In 1878 Tolstoy wrote a letter to S. A. Rachinsky defending the design of Anna Karenina. Rachinsky had said the novel lacked structure. Tolstoy replied: “On the contrary, I take pride in the architectonics. The vaults are thrown up in such a way that one cannot notice where the link is” (754). From the start of his career to the finish, Tolstoy did his best to hide the considerable craft behind his fiction. Henry James, in contrast, brought his vaults and links to our fullest notice. He didn’t so much pioneer his techniques as he pioneered the sharpening of our regard for them.

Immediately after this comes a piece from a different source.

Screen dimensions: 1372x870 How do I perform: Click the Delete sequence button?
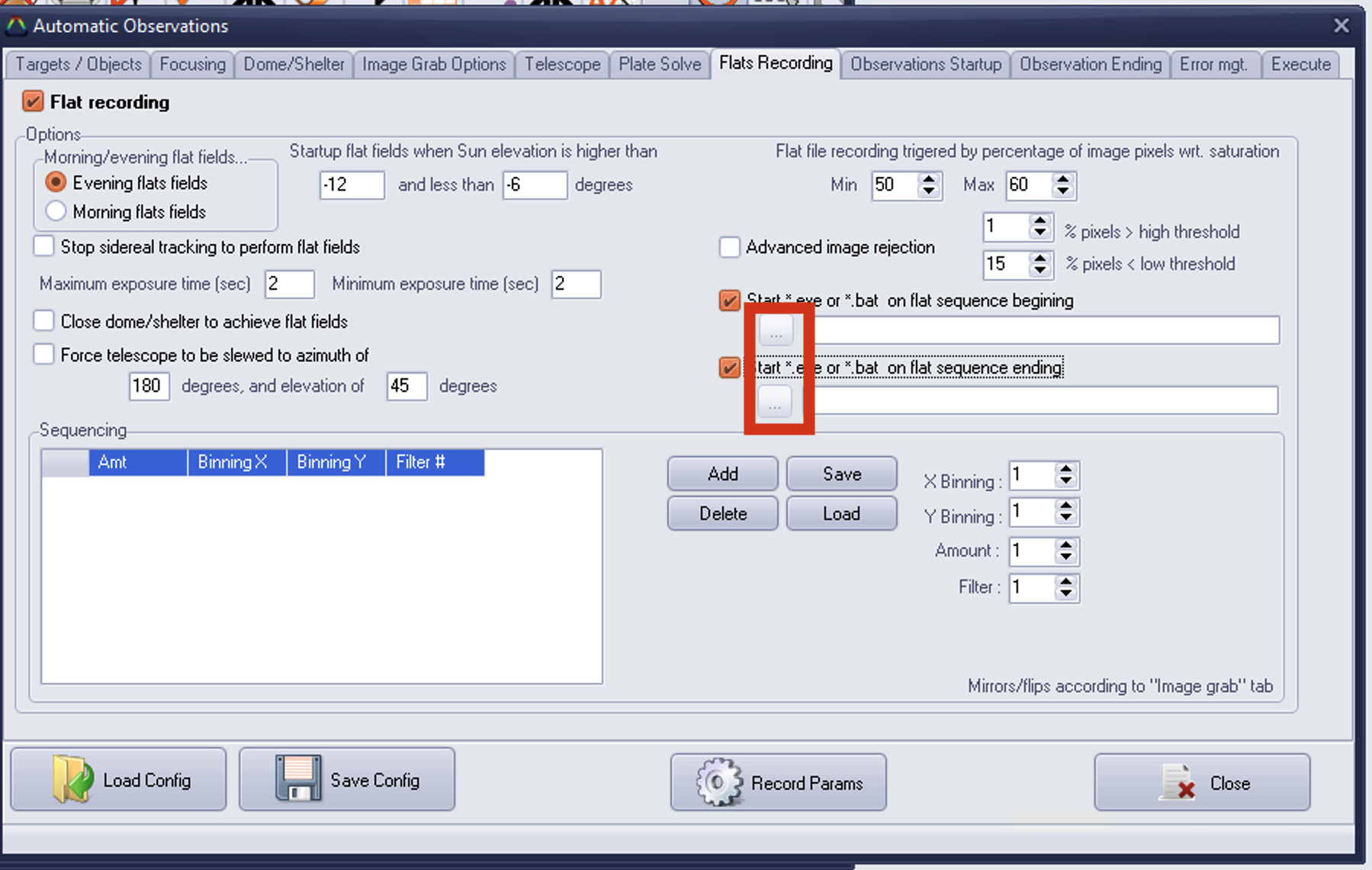722,513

In particular, of course, the eighteen prefaces that he wrote for the New York Edition of 1907–1909 form one of the most influential descriptions of literary methods in the history of the novel. Most fiction writers, even ones who don’t like James or have never read him, now start from a position of serious and sustained attention to narrative structure and character viewpoint. The prefaces have been critical to developing the intensity of that attention. They’re also responsible for giving the New York Edition much of its full significance and for helping create the framework through which we read nearly everything James wrote. In their impact both on other writers and on the James canon, the prefaces rank among the key achievements in modern literature.

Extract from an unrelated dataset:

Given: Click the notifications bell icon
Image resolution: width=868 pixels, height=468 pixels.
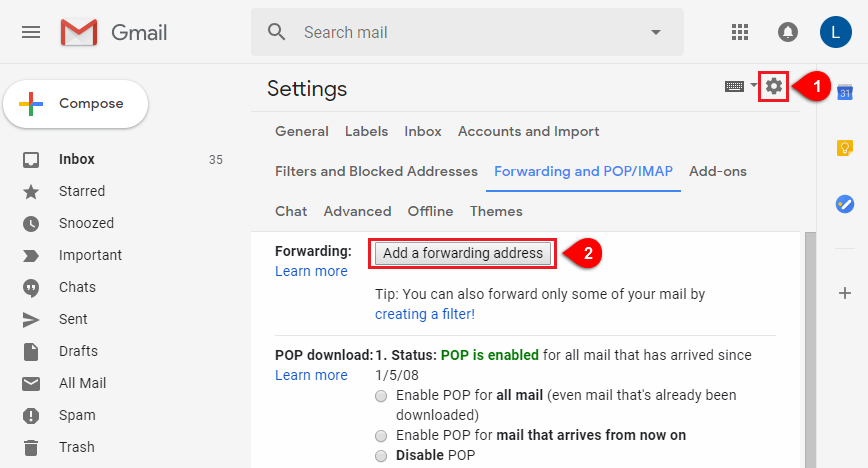Looking at the screenshot, I should (x=788, y=32).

Wiseblood Books now offers a new collection of the prefaces, in a low-cost paperback that seems directed mainly at students in creative writing courses. The prefaces have been published separately before, notably by Charles Scribner’s Sons, in the 1934 edition that features the classic R. P. Blackmur introduction. The full text of the Scribner’s edition is available online at the Internet Archive and was reissued in print in 2011 with a new foreword by Colm Tóibín. The Library of America, back in [End Page E-6] 1984, also included all the prefaces in its second volume of James’s literary criticism. More recently, Adrian Dover, on his site The Ladder, has provided an excellent web edition of the prefaces, with links to the novels and stories.

The new Wiseblood volume is a welcome addition to these versions, in part because it comes at us with an appealing brashness. The engaging and offbeat introduction by Angela Cybulski considers the prefaces mostly as a source of literary and moral guidance for aspiring authors. Cybulski tells us nothing about the place of the prefaces in James’s career and doesn’t mention the New York Edition even in passing. She cuts the prefaces off from their traditional harbors of biographical information and critical background, sets them adrift on their own merits. In addition, Wiseblood’s textual decisions, such as the change of the New York Edition’s mistaken “Maisie is of 1907” to the correct “Maisie is of 1897,” are made silently, without explanation (169). So is the omission of the most expendable preface, the one for “The Author of Beltraffio” and the other short works in volume 16. Overall, the edition is stripped-down in a way that feels appropriate to James. It mirrors the odd elisions that characterize his fiction, the refusals to provide all the expected details. It also throws into relief the prefaces themselves, divorced from the usual explications, the footnotes and asides on how James has shaped or hidden his private history. Combined with Cybulski’s introduction, the unadorned text suggests a cheerful challenge to academic and biographical interpretations of James, a quiet insistence that the prefaces be taken at their word. This won’t be to everyone’s taste, but it’s good to see an independent literary publisher like Wiseblood offering an idiosyncratic and personal approach to this most idiosyncratic and personal of writers.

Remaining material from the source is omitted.